SUPPLIED MATERIAL start
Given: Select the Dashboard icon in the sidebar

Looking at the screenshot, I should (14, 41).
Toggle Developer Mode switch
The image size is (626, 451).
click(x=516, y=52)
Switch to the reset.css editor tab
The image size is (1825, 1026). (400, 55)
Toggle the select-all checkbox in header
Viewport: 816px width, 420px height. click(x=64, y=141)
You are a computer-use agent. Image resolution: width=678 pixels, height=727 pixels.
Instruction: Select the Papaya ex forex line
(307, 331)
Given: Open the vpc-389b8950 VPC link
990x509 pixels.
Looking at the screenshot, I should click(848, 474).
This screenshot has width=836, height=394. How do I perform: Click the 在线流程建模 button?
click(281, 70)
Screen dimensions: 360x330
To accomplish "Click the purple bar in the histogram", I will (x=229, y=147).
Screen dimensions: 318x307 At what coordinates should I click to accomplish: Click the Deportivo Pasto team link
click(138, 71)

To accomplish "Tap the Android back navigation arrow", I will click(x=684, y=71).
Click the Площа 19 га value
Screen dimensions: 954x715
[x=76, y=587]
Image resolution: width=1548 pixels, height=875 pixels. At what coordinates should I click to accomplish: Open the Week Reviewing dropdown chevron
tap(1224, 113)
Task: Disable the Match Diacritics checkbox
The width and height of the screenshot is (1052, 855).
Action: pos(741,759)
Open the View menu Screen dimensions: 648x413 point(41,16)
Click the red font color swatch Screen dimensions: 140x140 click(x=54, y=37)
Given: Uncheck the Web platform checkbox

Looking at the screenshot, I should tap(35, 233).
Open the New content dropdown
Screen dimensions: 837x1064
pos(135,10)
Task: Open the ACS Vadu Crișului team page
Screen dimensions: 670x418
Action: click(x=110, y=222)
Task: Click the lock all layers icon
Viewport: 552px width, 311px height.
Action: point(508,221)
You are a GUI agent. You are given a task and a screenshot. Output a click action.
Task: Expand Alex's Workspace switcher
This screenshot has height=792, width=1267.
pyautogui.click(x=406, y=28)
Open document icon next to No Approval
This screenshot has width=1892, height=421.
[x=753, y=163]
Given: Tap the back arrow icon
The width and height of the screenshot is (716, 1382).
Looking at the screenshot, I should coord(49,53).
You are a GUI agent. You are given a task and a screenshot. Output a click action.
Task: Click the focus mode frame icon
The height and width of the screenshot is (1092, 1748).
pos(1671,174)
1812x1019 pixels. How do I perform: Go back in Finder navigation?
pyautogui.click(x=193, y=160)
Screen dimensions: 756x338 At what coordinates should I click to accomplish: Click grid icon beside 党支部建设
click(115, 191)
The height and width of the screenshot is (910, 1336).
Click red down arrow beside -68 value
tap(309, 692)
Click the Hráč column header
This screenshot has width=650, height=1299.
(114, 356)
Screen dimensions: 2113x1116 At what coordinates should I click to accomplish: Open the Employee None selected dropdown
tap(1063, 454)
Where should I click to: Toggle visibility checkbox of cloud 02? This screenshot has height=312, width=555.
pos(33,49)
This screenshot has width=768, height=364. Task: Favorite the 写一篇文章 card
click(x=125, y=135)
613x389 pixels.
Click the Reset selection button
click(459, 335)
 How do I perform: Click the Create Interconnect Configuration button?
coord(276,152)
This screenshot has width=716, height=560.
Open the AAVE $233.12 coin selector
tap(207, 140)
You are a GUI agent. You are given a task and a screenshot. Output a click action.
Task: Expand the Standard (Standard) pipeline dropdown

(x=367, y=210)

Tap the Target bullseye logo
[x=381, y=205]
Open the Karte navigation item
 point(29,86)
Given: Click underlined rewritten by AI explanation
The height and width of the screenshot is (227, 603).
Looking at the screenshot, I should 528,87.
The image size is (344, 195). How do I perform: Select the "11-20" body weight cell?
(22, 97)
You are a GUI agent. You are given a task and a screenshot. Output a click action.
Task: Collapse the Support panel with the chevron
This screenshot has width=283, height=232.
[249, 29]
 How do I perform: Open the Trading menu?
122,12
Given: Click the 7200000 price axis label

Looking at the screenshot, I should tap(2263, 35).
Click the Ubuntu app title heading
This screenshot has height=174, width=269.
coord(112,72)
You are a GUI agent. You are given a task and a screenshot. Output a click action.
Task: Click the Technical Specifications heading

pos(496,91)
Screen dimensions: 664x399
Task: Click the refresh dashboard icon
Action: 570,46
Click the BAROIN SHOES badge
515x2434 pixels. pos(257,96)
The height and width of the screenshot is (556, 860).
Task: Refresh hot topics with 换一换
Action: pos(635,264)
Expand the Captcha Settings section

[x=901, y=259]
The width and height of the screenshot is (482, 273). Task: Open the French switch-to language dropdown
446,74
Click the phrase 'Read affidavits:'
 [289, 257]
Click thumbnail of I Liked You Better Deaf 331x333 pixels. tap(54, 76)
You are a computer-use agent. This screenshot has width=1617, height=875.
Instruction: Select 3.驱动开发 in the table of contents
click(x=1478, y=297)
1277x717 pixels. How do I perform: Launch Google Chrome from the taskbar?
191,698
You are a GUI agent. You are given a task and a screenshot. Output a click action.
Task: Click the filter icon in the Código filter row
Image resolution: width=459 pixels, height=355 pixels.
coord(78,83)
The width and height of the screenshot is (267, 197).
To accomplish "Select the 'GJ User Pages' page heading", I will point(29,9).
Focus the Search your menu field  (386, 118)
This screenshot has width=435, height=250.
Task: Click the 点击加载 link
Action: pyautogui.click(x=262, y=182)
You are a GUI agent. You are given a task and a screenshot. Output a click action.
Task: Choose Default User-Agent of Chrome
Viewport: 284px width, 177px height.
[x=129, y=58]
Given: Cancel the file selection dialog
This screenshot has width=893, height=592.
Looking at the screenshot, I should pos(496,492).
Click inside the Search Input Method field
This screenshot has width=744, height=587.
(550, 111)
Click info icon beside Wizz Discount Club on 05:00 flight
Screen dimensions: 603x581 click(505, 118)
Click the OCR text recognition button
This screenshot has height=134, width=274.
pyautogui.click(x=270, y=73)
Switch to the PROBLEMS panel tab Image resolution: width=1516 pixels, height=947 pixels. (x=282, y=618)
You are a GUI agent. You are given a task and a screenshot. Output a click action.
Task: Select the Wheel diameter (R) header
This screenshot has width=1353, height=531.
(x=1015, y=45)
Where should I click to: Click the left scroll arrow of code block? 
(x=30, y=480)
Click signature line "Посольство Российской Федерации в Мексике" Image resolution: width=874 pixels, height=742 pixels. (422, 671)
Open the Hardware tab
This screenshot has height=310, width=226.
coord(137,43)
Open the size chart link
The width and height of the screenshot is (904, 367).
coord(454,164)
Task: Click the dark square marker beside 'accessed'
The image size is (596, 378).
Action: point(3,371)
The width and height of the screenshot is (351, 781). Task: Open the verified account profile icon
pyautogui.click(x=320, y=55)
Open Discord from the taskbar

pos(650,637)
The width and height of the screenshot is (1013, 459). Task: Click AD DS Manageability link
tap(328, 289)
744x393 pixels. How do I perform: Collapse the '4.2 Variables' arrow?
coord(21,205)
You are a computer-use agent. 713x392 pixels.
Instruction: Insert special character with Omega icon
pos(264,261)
SUPPLIED MATERIAL end
> _PROBLEM REQUIREMENTS_: Return every line of the data above verbatim.

> _ANSWER IN FULL_:
Given: Select the Dashboard icon in the sidebar

Looking at the screenshot, I should (14, 41).
Toggle Developer Mode switch
The image size is (626, 451).
click(x=516, y=52)
Switch to the reset.css editor tab
The image size is (1825, 1026). (400, 55)
Toggle the select-all checkbox in header
Viewport: 816px width, 420px height. click(x=64, y=141)
You are a computer-use agent. Image resolution: width=678 pixels, height=727 pixels.
Instruction: Select the Papaya ex forex line
(307, 331)
Given: Open the vpc-389b8950 VPC link
990x509 pixels.
Looking at the screenshot, I should click(848, 474).
This screenshot has width=836, height=394. How do I perform: Click the 在线流程建模 button?
click(281, 70)
Screen dimensions: 360x330
To accomplish "Click the purple bar in the histogram", I will (x=229, y=147).
Screen dimensions: 318x307 At what coordinates should I click to accomplish: Click the Deportivo Pasto team link
click(138, 71)

To accomplish "Tap the Android back navigation arrow", I will click(x=684, y=71).
Click the Площа 19 га value
Screen dimensions: 954x715
[x=76, y=587]
Image resolution: width=1548 pixels, height=875 pixels. At what coordinates should I click to accomplish: Open the Week Reviewing dropdown chevron
tap(1224, 113)
Task: Disable the Match Diacritics checkbox
The width and height of the screenshot is (1052, 855).
Action: pos(741,759)
Open the View menu Screen dimensions: 648x413 point(41,16)
Click the red font color swatch Screen dimensions: 140x140 click(x=54, y=37)
Given: Uncheck the Web platform checkbox

Looking at the screenshot, I should tap(35, 233).
Open the New content dropdown
Screen dimensions: 837x1064
pos(135,10)
Task: Open the ACS Vadu Crișului team page
Screen dimensions: 670x418
Action: click(x=110, y=222)
Task: Click the lock all layers icon
Viewport: 552px width, 311px height.
Action: point(508,221)
You are a GUI agent. You are given a task and a screenshot. Output a click action.
Task: Expand Alex's Workspace switcher
This screenshot has height=792, width=1267.
pyautogui.click(x=406, y=28)
Open document icon next to No Approval
This screenshot has width=1892, height=421.
[x=753, y=163]
Given: Tap the back arrow icon
The width and height of the screenshot is (716, 1382).
Looking at the screenshot, I should coord(49,53).
You are a GUI agent. You are given a task and a screenshot. Output a click action.
Task: Click the focus mode frame icon
The height and width of the screenshot is (1092, 1748).
pos(1671,174)
1812x1019 pixels. How do I perform: Go back in Finder navigation?
pyautogui.click(x=193, y=160)
Screen dimensions: 756x338 At what coordinates should I click to accomplish: Click grid icon beside 党支部建设
click(115, 191)
The height and width of the screenshot is (910, 1336).
Click red down arrow beside -68 value
tap(309, 692)
Click the Hráč column header
This screenshot has width=650, height=1299.
(114, 356)
Screen dimensions: 2113x1116 At what coordinates should I click to accomplish: Open the Employee None selected dropdown
tap(1063, 454)
Where should I click to: Toggle visibility checkbox of cloud 02? This screenshot has height=312, width=555.
pos(33,49)
This screenshot has width=768, height=364. Task: Favorite the 写一篇文章 card
click(x=125, y=135)
613x389 pixels.
Click the Reset selection button
click(459, 335)
 How do I perform: Click the Create Interconnect Configuration button?
coord(276,152)
This screenshot has width=716, height=560.
Open the AAVE $233.12 coin selector
tap(207, 140)
You are a GUI agent. You are given a task and a screenshot. Output a click action.
Task: Expand the Standard (Standard) pipeline dropdown

(x=367, y=210)

Tap the Target bullseye logo
[x=381, y=205]
Open the Karte navigation item
 point(29,86)
Given: Click underlined rewritten by AI explanation
The height and width of the screenshot is (227, 603).
Looking at the screenshot, I should 528,87.
The image size is (344, 195). How do I perform: Select the "11-20" body weight cell?
(22, 97)
You are a GUI agent. You are given a task and a screenshot. Output a click action.
Task: Collapse the Support panel with the chevron
This screenshot has width=283, height=232.
[249, 29]
 How do I perform: Open the Trading menu?
122,12
Given: Click the 7200000 price axis label

Looking at the screenshot, I should tap(2263, 35).
Click the Ubuntu app title heading
This screenshot has height=174, width=269.
coord(112,72)
You are a GUI agent. You are given a task and a screenshot. Output a click action.
Task: Click the Technical Specifications heading

pos(496,91)
Screen dimensions: 664x399
Task: Click the refresh dashboard icon
Action: 570,46
Click the BAROIN SHOES badge
515x2434 pixels. pos(257,96)
The height and width of the screenshot is (556, 860).
Task: Refresh hot topics with 换一换
Action: pos(635,264)
Expand the Captcha Settings section

[x=901, y=259]
The width and height of the screenshot is (482, 273). Task: Open the French switch-to language dropdown
446,74
Click the phrase 'Read affidavits:'
 [289, 257]
Click thumbnail of I Liked You Better Deaf 331x333 pixels. tap(54, 76)
You are a computer-use agent. This screenshot has width=1617, height=875.
Instruction: Select 3.驱动开发 in the table of contents
click(x=1478, y=297)
1277x717 pixels. How do I perform: Launch Google Chrome from the taskbar?
191,698
You are a GUI agent. You are given a task and a screenshot. Output a click action.
Task: Click the filter icon in the Código filter row
Image resolution: width=459 pixels, height=355 pixels.
coord(78,83)
The width and height of the screenshot is (267, 197).
To accomplish "Select the 'GJ User Pages' page heading", I will point(29,9).
Focus the Search your menu field  (386, 118)
This screenshot has width=435, height=250.
Task: Click the 点击加载 link
Action: pyautogui.click(x=262, y=182)
You are a GUI agent. You are given a task and a screenshot. Output a click action.
Task: Choose Default User-Agent of Chrome
Viewport: 284px width, 177px height.
[x=129, y=58]
Given: Cancel the file selection dialog
This screenshot has width=893, height=592.
Looking at the screenshot, I should pos(496,492).
Click inside the Search Input Method field
This screenshot has width=744, height=587.
(550, 111)
Click info icon beside Wizz Discount Club on 05:00 flight
Screen dimensions: 603x581 click(505, 118)
Click the OCR text recognition button
This screenshot has height=134, width=274.
pyautogui.click(x=270, y=73)
Switch to the PROBLEMS panel tab Image resolution: width=1516 pixels, height=947 pixels. (x=282, y=618)
You are a GUI agent. You are given a task and a screenshot. Output a click action.
Task: Select the Wheel diameter (R) header
This screenshot has width=1353, height=531.
(x=1015, y=45)
Where should I click to: Click the left scroll arrow of code block? 
(x=30, y=480)
Click signature line "Посольство Российской Федерации в Мексике" Image resolution: width=874 pixels, height=742 pixels. (422, 671)
Open the Hardware tab
This screenshot has height=310, width=226.
coord(137,43)
Open the size chart link
The width and height of the screenshot is (904, 367).
coord(454,164)
Task: Click the dark square marker beside 'accessed'
The image size is (596, 378).
Action: point(3,371)
The width and height of the screenshot is (351, 781). Task: Open the verified account profile icon
pyautogui.click(x=320, y=55)
Open Discord from the taskbar

pos(650,637)
The width and height of the screenshot is (1013, 459). Task: Click AD DS Manageability link
tap(328, 289)
744x393 pixels. How do I perform: Collapse the '4.2 Variables' arrow?
coord(21,205)
You are a computer-use agent. 713x392 pixels.
Instruction: Insert special character with Omega icon
pos(264,261)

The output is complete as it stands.